§ THE PROBLEM
Retype the full set of data, character for character.
== Segment start ==
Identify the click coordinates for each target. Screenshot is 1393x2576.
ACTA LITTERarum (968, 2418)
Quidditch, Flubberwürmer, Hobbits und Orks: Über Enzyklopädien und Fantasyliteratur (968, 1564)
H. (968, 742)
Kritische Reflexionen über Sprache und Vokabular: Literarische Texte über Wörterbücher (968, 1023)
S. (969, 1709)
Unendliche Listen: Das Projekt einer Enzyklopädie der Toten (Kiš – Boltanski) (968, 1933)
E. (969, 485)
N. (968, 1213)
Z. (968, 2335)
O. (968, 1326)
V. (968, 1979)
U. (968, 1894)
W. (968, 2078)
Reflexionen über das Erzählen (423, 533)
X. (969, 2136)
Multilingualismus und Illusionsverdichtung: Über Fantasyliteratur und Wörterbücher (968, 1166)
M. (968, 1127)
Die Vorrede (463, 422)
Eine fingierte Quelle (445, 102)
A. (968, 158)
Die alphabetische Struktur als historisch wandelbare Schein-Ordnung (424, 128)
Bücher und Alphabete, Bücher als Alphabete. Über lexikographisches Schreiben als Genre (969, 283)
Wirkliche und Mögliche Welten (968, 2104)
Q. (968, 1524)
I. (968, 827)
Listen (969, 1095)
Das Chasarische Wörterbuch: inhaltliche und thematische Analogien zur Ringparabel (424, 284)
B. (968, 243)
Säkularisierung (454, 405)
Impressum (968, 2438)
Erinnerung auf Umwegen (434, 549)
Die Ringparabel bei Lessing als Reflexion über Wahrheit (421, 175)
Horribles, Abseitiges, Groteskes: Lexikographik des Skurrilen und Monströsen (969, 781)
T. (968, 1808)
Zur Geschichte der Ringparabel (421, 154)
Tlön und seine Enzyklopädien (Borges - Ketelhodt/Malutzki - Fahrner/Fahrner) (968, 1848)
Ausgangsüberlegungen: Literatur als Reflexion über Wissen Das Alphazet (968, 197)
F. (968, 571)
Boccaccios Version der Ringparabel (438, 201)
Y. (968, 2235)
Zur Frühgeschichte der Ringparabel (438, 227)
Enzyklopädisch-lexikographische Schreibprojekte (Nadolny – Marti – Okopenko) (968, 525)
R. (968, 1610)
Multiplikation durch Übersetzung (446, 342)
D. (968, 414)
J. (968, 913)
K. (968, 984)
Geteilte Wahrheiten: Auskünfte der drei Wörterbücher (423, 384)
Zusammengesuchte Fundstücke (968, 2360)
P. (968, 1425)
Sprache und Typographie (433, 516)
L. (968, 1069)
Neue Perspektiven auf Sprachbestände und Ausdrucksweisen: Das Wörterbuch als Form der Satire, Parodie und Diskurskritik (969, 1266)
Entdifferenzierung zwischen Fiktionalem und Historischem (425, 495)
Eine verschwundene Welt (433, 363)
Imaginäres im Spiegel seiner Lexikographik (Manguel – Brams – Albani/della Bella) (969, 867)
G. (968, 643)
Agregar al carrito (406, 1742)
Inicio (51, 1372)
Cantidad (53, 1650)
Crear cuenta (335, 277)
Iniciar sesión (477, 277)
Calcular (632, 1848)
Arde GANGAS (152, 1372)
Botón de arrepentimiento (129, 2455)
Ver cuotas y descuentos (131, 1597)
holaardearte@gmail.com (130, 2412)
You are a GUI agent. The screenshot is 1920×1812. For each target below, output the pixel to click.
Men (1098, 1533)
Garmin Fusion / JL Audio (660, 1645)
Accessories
== Segment end ==
§ ANSWER SECTION
Identify the click coordinates for each target. Screenshot is 1393x2576.
ACTA LITTERarum (968, 2418)
Quidditch, Flubberwürmer, Hobbits und Orks: Über Enzyklopädien und Fantasyliteratur (968, 1564)
H. (968, 742)
Kritische Reflexionen über Sprache und Vokabular: Literarische Texte über Wörterbücher (968, 1023)
S. (969, 1709)
Unendliche Listen: Das Projekt einer Enzyklopädie der Toten (Kiš – Boltanski) (968, 1933)
E. (969, 485)
N. (968, 1213)
Z. (968, 2335)
O. (968, 1326)
V. (968, 1979)
U. (968, 1894)
W. (968, 2078)
Reflexionen über das Erzählen (423, 533)
X. (969, 2136)
Multilingualismus und Illusionsverdichtung: Über Fantasyliteratur und Wörterbücher (968, 1166)
M. (968, 1127)
Die Vorrede (463, 422)
Eine fingierte Quelle (445, 102)
A. (968, 158)
Die alphabetische Struktur als historisch wandelbare Schein-Ordnung (424, 128)
Bücher und Alphabete, Bücher als Alphabete. Über lexikographisches Schreiben als Genre (969, 283)
Wirkliche und Mögliche Welten (968, 2104)
Q. (968, 1524)
I. (968, 827)
Listen (969, 1095)
Das Chasarische Wörterbuch: inhaltliche und thematische Analogien zur Ringparabel (424, 284)
B. (968, 243)
Säkularisierung (454, 405)
Impressum (968, 2438)
Erinnerung auf Umwegen (434, 549)
Die Ringparabel bei Lessing als Reflexion über Wahrheit (421, 175)
Horribles, Abseitiges, Groteskes: Lexikographik des Skurrilen und Monströsen (969, 781)
T. (968, 1808)
Zur Geschichte der Ringparabel (421, 154)
Tlön und seine Enzyklopädien (Borges - Ketelhodt/Malutzki - Fahrner/Fahrner) (968, 1848)
Ausgangsüberlegungen: Literatur als Reflexion über Wissen Das Alphazet (968, 197)
F. (968, 571)
Boccaccios Version der Ringparabel (438, 201)
Y. (968, 2235)
Zur Frühgeschichte der Ringparabel (438, 227)
Enzyklopädisch-lexikographische Schreibprojekte (Nadolny – Marti – Okopenko) (968, 525)
R. (968, 1610)
Multiplikation durch Übersetzung (446, 342)
D. (968, 414)
J. (968, 913)
K. (968, 984)
Geteilte Wahrheiten: Auskünfte der drei Wörterbücher (423, 384)
Zusammengesuchte Fundstücke (968, 2360)
P. (968, 1425)
Sprache und Typographie (433, 516)
L. (968, 1069)
Neue Perspektiven auf Sprachbestände und Ausdrucksweisen: Das Wörterbuch als Form der Satire, Parodie und Diskurskritik (969, 1266)
Entdifferenzierung zwischen Fiktionalem und Historischem (425, 495)
Eine verschwundene Welt (433, 363)
Imaginäres im Spiegel seiner Lexikographik (Manguel – Brams – Albani/della Bella) (969, 867)
G. (968, 643)
Agregar al carrito (406, 1742)
Inicio (51, 1372)
Cantidad (53, 1650)
Crear cuenta (335, 277)
Iniciar sesión (477, 277)
Calcular (632, 1848)
Arde GANGAS (152, 1372)
Botón de arrepentimiento (129, 2455)
Ver cuotas y descuentos (131, 1597)
holaardearte@gmail.com (130, 2412)
You are a GUI agent. The screenshot is 1920×1812. For each target below, output the pixel to click.
Men (1098, 1533)
Garmin Fusion / JL Audio (660, 1645)
Accessories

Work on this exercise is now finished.